How will this closed off organization handle and digest defeat? As well as its stunning abuse at the hands of its CinC? (Note that the military and the intelligence communities, two legs of State Power in any basic political science analysis of any governming appartus have been grossly misused, bludgeoned, exhausted and radicalized by the regime. This is, as the Stiftung has long observed, “no accident”).
Charlie Rangle’s call for a draft is a stunt to make the point shared by many. A professional army (augmented by even more corporate mercenary ancillary troops and support infrastructure) is easier to use and abuse. But a draft is also an important tool to leaven the military with the reality of America 2008-onwards. And we are coming to the belief that if the American military is ever to absorb the reality of losing and gaining the best from this calamitous experience, a hermetic, isolated culture is unlikely to allow it.
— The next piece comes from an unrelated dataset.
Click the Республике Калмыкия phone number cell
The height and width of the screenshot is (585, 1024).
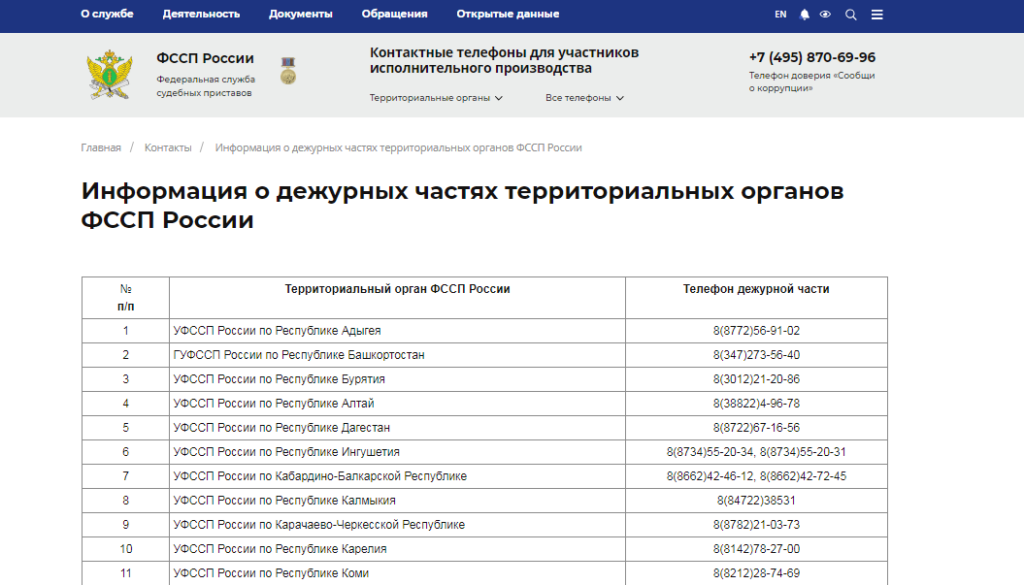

We know the usual excuses — cost, time needed to train for technical weapons platforms, etc. We are not persuaded on the cost item given Operation Iraqi Excellent Adventure – both in actual outlays and the damage done to the overdeployed human element. Dear Reader, did you know that if troops re-enlist in-theater, it apparently is tax free ? And re-enlistment bonuses can range as high as $50,000. Too bad Webb did not smack Graham across his cherubic visage with that one on Press the Meat. Moreover, as we and others have pointed out, the over-reliance on the ACRONYM laden, technical, precision weapons platforms are precisely what failed both Israel and the U.S. in all three wars (Lebanon, Iraq and Afghanistan).
Congress has devolved into a parody Duma. The White House its own parody – pick your favorite analogy. A liberal democracy should not be exposed thusly to a tightly organized, culturally aloof-if-not-disdainful, military fresh from defeat and facing budget cuts and perhaps future deployments. Even now, the rarity of service makes it almost mandatory to do obeisance before one who has. Regardless how one feels about the Warlord’s disasterous policies, this is not healthy for a democracy. Whether Dubya general shops, hides behind them or Petreus calls it as he sees it, the totemistic deployment of veterans and the outsourcing of decision-making to the military under these circumstances forecasts more disconcerting events on the horizon.
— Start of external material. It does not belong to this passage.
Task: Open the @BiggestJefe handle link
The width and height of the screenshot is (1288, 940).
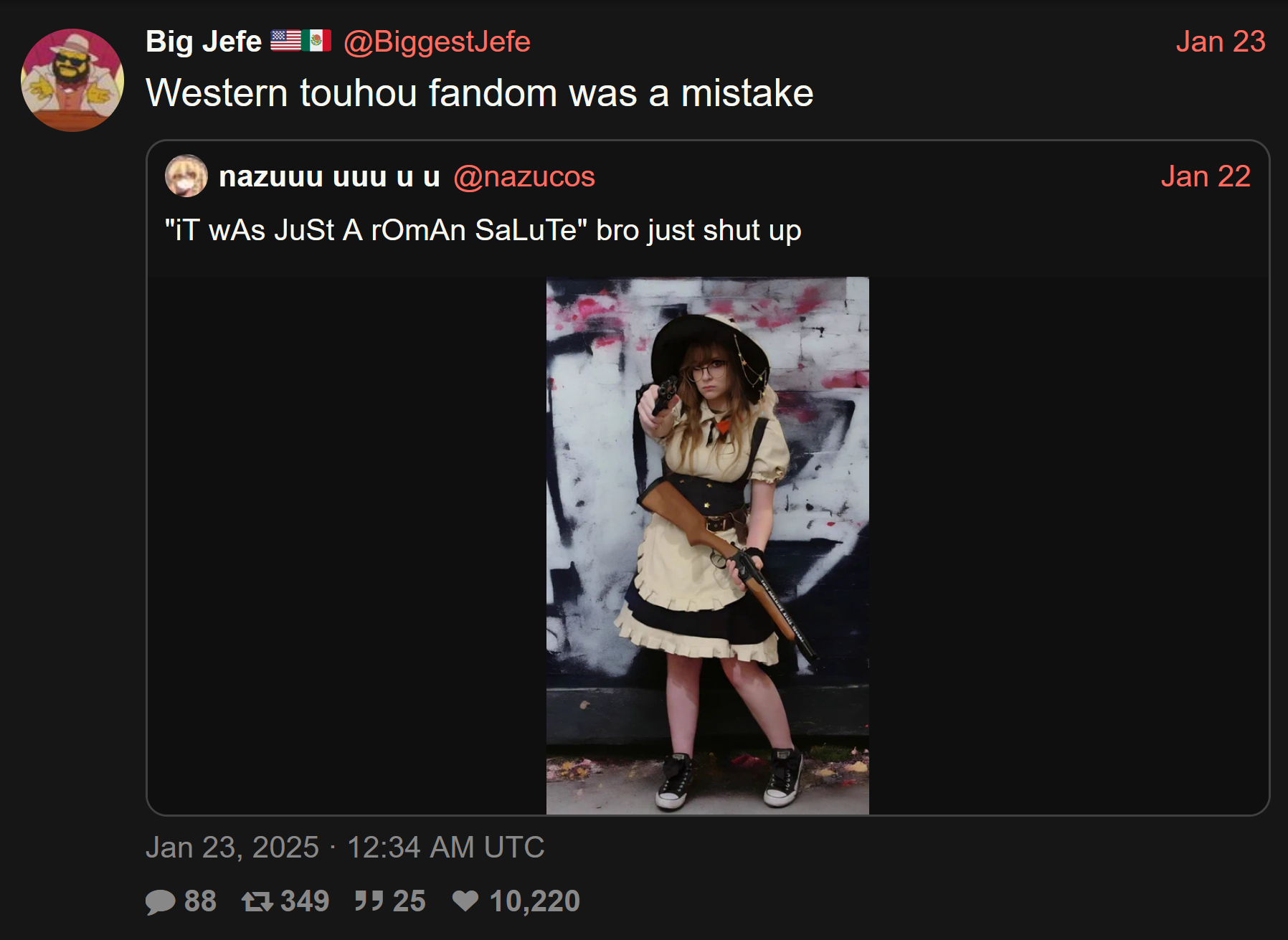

If Congress, the Judiciary and the Executive had not been so debased by the Warlord and Movement’s radicalism we might feel less concern. So here’s to a draft. Not just to “share the burden”. But also to ensure that our military shares liberal democratic culture and values.
dada says
Nice Site!
Comment says
re Commander in Chief (personal oath) – It’s not just the military – That woman who worked in the WH political office – When she testified last week about the US Attorneygate accidentally said she took a loyalty oath too Bush. This was without any guile or self-consciousness on her part.
Many Americans believe Bush is the Commander in Chief of the nation, not just the Army and Navy, et al. This is a failure of education and demagogues take advantage.
Comment says
Brooks is just ridiculous – but he does that on purpose – There is something dishonest about his columns when he attributes motives to other people. How does he know Bush’s faith guides him the way Bush says? Maybe it does or does not – or maybe partly, but not the way Brooks says. The Bush V. Tolstoy BS is just too much.
Comment says
re “Too bad Webb did not smack Graham across his cherubic visage with that one on Press the Meat.”
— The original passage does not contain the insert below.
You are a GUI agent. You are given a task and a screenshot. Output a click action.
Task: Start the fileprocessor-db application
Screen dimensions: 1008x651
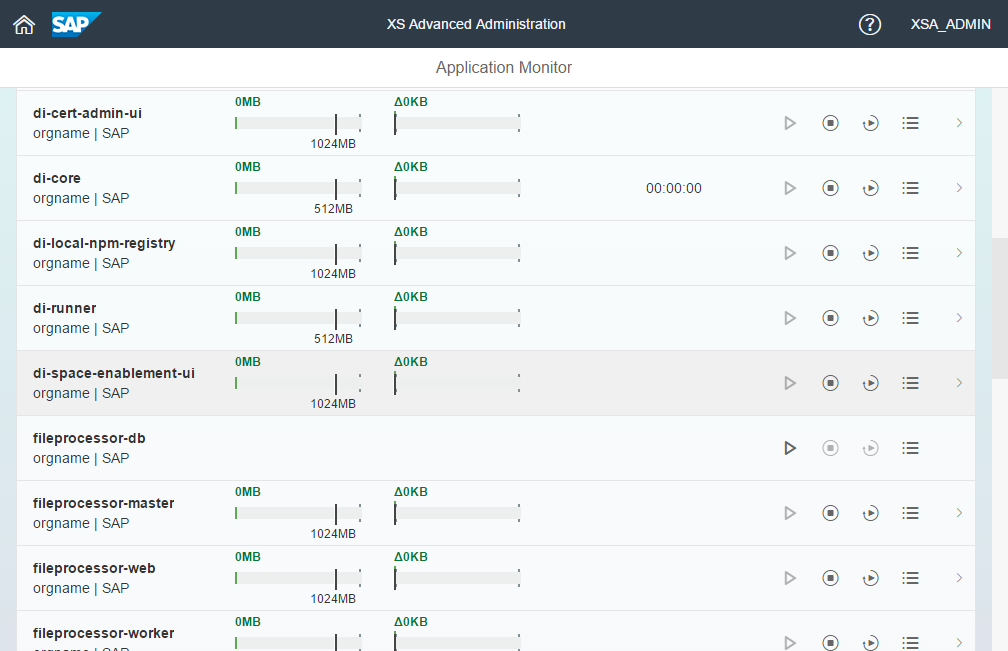(x=790, y=448)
Graham was just asking for it during that whole show – making cheap meaningless points – Webb’s hothead must have been cooked well done.\
We have long noticed some in active service – who have this bogus attitude of thinking they are some sort of remnant from an older way of America.- Interestingly, the Ron Paul set uses “remnent” in the opposite sense. They have a better claim on the word, but we would prefer less melodrama.
Many on the right are just itching for a backstab passion play to take place = They are sharpening their Partisans as we sit here and blog about.